石川 香 (筑波大学 生物学類 4年)  指導教官: 林 純一 (筑波大学 生物科学系)


<背景と目的>
 ミトコンドリアは、好気呼吸によって生体内におけるATP産生の大部分を担う細胞内小器官であり、その内部に核とは独立した独自のゲノムとして、環状二本鎖のミトコンドリアDNA(mtDNA)を有している。このmtDNAには呼吸鎖酵素複合体のサブユニットやミトコンドリア内の転写・翻訳に必要なrRNA、tRNAなどがコードされている。特定の欠失または点突然変異型mtDNAが蓄積することでミトコンドリアの呼吸機能が低下し、ミトコンドリア病と総称される多様な病態を引き起こすことが知られているが、その発症メカニズムや治療法などは、ほとんど明らかになっていない。それらを解明するためには、実際にmtDNAの突然変異が原因で病態を示すモデル動物の作出が急務である。
 近年、所属研究室において大規模欠失突然変異型mtDNA(ΔmtDNA)を高い割合で有する病態モデルマウス(mito-mouse)が作製された。mito-mouseの作製には、ΔmtDNAが野生型mtDNA(WT mtDNA)に比べてゲノムサイズが小さいためにより速く複製され、個体の成長に伴って変異の割合が増加するという、ΔmtDNAの複製上の利点が必要不可欠な条件であった。そのため、mito-mouseと同様の作製方法によって、複製上の利点のない点突然変異型mtDNAをマウスに導入することは難しいと考えられる。
 複製上の利点のない外来性mtDNAをマウスに導入するためには、ES細胞を用いたmtDNAの導入法が考えられる。実際に所属研究室の先行研究において、複製上の利点がない異種のmtDNAを高い割合で有するキメラマウスの作製に成功しているため、同様の方法で点突然変異型mtDNAをマウスに導入することも可能ではないかと示唆された。
 しかし現時点では病原性点突然変異型mtDNAを有するマウス培養細胞が得られていない。
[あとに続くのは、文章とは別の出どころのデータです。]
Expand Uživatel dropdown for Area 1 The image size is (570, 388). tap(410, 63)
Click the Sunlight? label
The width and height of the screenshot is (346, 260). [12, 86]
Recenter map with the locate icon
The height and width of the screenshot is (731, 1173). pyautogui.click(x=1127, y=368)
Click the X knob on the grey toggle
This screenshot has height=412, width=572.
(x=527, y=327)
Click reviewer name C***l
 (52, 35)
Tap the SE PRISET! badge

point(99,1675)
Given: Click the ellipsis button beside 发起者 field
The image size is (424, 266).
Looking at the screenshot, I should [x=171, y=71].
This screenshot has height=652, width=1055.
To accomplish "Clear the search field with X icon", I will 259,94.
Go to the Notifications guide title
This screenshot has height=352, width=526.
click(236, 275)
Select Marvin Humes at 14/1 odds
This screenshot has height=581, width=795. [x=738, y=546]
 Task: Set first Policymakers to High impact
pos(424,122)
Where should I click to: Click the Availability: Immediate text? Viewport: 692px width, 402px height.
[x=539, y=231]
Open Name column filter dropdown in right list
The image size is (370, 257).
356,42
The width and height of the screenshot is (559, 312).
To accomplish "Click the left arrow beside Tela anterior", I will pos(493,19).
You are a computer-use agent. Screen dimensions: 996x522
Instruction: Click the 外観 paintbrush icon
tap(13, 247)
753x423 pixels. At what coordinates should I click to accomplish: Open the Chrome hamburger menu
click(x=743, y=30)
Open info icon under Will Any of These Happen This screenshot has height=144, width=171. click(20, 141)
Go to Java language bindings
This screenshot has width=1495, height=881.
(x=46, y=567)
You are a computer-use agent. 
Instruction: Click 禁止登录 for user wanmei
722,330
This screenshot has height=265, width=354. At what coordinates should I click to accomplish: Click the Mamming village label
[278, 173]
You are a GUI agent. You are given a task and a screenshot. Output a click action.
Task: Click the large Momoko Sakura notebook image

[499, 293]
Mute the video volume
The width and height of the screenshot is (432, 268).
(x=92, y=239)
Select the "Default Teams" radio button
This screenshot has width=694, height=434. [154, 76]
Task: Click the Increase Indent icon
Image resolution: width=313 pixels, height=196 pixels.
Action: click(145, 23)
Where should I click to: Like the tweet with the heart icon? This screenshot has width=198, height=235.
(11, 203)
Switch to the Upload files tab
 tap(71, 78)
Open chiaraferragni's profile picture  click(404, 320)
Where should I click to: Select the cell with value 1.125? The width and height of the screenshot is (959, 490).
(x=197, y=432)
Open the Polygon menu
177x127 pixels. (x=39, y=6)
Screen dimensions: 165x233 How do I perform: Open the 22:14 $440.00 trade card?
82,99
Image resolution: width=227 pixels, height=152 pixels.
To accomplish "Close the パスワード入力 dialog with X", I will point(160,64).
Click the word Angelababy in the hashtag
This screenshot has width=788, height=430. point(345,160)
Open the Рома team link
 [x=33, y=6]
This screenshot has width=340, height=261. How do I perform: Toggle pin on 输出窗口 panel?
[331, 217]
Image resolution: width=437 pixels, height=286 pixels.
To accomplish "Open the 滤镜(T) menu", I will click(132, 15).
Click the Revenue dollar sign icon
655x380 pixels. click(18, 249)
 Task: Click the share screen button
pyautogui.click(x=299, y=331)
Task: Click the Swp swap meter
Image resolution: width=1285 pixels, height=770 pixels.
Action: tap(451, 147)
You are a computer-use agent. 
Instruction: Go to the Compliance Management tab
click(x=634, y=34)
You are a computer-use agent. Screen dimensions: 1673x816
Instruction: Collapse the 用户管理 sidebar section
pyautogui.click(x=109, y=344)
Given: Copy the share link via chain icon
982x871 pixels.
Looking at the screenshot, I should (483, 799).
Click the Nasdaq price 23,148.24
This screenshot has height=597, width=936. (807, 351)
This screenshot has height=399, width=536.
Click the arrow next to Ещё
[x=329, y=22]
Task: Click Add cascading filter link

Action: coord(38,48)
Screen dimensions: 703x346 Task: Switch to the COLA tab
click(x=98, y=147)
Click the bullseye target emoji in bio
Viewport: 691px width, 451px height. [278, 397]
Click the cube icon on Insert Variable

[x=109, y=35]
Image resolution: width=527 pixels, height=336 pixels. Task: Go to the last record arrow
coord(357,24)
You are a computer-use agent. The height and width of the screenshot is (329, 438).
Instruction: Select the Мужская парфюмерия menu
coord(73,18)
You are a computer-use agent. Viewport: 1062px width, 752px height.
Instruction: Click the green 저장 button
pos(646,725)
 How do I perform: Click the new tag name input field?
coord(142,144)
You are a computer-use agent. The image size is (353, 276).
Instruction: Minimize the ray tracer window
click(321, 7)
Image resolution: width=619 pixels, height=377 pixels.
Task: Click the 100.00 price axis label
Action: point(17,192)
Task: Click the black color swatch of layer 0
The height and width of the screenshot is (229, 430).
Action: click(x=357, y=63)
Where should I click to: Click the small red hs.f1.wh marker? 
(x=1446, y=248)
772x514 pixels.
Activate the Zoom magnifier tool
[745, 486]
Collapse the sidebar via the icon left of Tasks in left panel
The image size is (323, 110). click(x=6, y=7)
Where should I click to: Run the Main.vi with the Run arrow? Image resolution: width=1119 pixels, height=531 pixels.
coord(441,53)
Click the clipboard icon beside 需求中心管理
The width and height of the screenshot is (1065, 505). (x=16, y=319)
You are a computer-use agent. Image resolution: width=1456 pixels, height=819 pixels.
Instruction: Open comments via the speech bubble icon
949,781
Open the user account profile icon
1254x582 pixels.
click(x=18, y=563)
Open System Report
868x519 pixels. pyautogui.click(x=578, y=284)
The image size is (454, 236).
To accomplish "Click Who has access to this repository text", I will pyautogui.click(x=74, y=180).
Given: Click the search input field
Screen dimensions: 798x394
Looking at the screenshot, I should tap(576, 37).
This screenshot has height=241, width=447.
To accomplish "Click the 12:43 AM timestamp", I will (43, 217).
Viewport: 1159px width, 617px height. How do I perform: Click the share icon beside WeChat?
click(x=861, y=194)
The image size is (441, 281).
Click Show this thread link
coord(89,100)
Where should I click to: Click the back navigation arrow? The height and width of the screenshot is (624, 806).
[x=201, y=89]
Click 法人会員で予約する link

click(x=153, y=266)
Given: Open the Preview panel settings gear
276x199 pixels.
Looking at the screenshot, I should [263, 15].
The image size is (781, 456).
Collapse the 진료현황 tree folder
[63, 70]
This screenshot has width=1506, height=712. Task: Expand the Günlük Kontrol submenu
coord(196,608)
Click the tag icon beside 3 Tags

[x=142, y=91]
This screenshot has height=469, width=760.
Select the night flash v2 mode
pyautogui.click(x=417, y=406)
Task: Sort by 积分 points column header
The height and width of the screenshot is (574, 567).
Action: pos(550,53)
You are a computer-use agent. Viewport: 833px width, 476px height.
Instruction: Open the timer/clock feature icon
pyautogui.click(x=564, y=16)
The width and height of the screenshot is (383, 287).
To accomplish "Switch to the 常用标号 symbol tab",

そこで本研究では、既に病原性を有していることが判っているΔmtDNAをES細胞を介してマウスに導入することによって、病原性点突然変異型mtDNAのマウス個体への導入が可能であるか否かを検討することを目的とした。


<材料と方法>
 まず、マウスES細胞(TT2-F, XOタイプ)に、ミトコンドリアを消失させることが知られている薬剤Rhodamine-6G(R6G)を処理することで、内在性のミトコンドリアを減少させた。これに、ΔmtDNAを有するマウス繊維芽細胞(Cy4696)を脱核して得られた細胞質体を、ポリエチレングリコール(PEG)存在下で融合させ、ΔmtDNAが導入されたES細胞を作製した。このES細胞を、マウス8細胞期胚にマイクロインジェクションによって導入し、キメラマウスの作製を試みた。


<結果と考察>
 キメラマウス作製の技術的なコントロールとして、内在性のWT mtDNAのみを有するES細胞を胚に導入したところ、得られたキメラマウスは毛色キメラ率が高く、Germline-transmissionによってES細胞由来の子孫を得ることができた。この結果は、実験操作的にはES細胞を介してES細胞内のmtDNAをマウス個体に導入できるということを示している。
 一方、ΔmtDNAを有するES細胞を導入して得られたキメラマウスは毛色キメラ率が低く、Germline-transmissionも起こらなかった。ΔmtDNAを導入したキメラマウスのキメラ率が低い原因として、ES細胞におけるΔmtDNAの割合が高すぎるとES細胞自体の呼吸活性が低下し、それに伴って分化能が低下してしまったということが考えられる。また、Germline-transmissionが起こらなかった原因としては、キメラ率が低いために生殖系列におけるES細胞由来の細胞が不十分であったことが挙げられる。つまり、ΔmtDNAを導入したES細胞が一定以上の高い分化能を維持した状態でなければ、キメラ率の高いキメラマウスを得ることはできず、Germline-transmissionも起こらないと考えられる。
そこで、以下の方法でΔmtDNAを低い割合で有するES細胞を樹立することを試みた。@ES細胞に対するR6Gの処理を緩和することで、ES細胞の内在性mtDNAをより多く残した状態で融合する方法、AΔmtDNAのドナーとなるCy4696細胞のクローニングによってΔmtDNAの割合が低いCy4696株を樹立し、それをES細胞と融合する方法。@の方法によって比較的低い割合でΔmtDNAを有するES細胞が、またAの方法によって様々な割合でΔmtDNAを有するCy4696のクローンが得られた。


<今後の展望>
 今後は新たに樹立したΔmtDNAを低い割合で有するES細胞をマウスへ導入することを試みると同時に、Cy4696のクローニングで得られた細胞株を用いてさらに様々な割合でΔmtDNAを有するES細胞を樹立していきたいと考えている。
また、最終的に病原性点突然変異型mtDNAをマウスに導入することを目指すためには、病原性点突然変異型mtDNAを有するマウス培養細胞の単離が必須である。そのため、マウス繊維芽細胞に突然変異を誘発する様々な薬剤処理を行い、スクリーニングを行っていくことも検討している。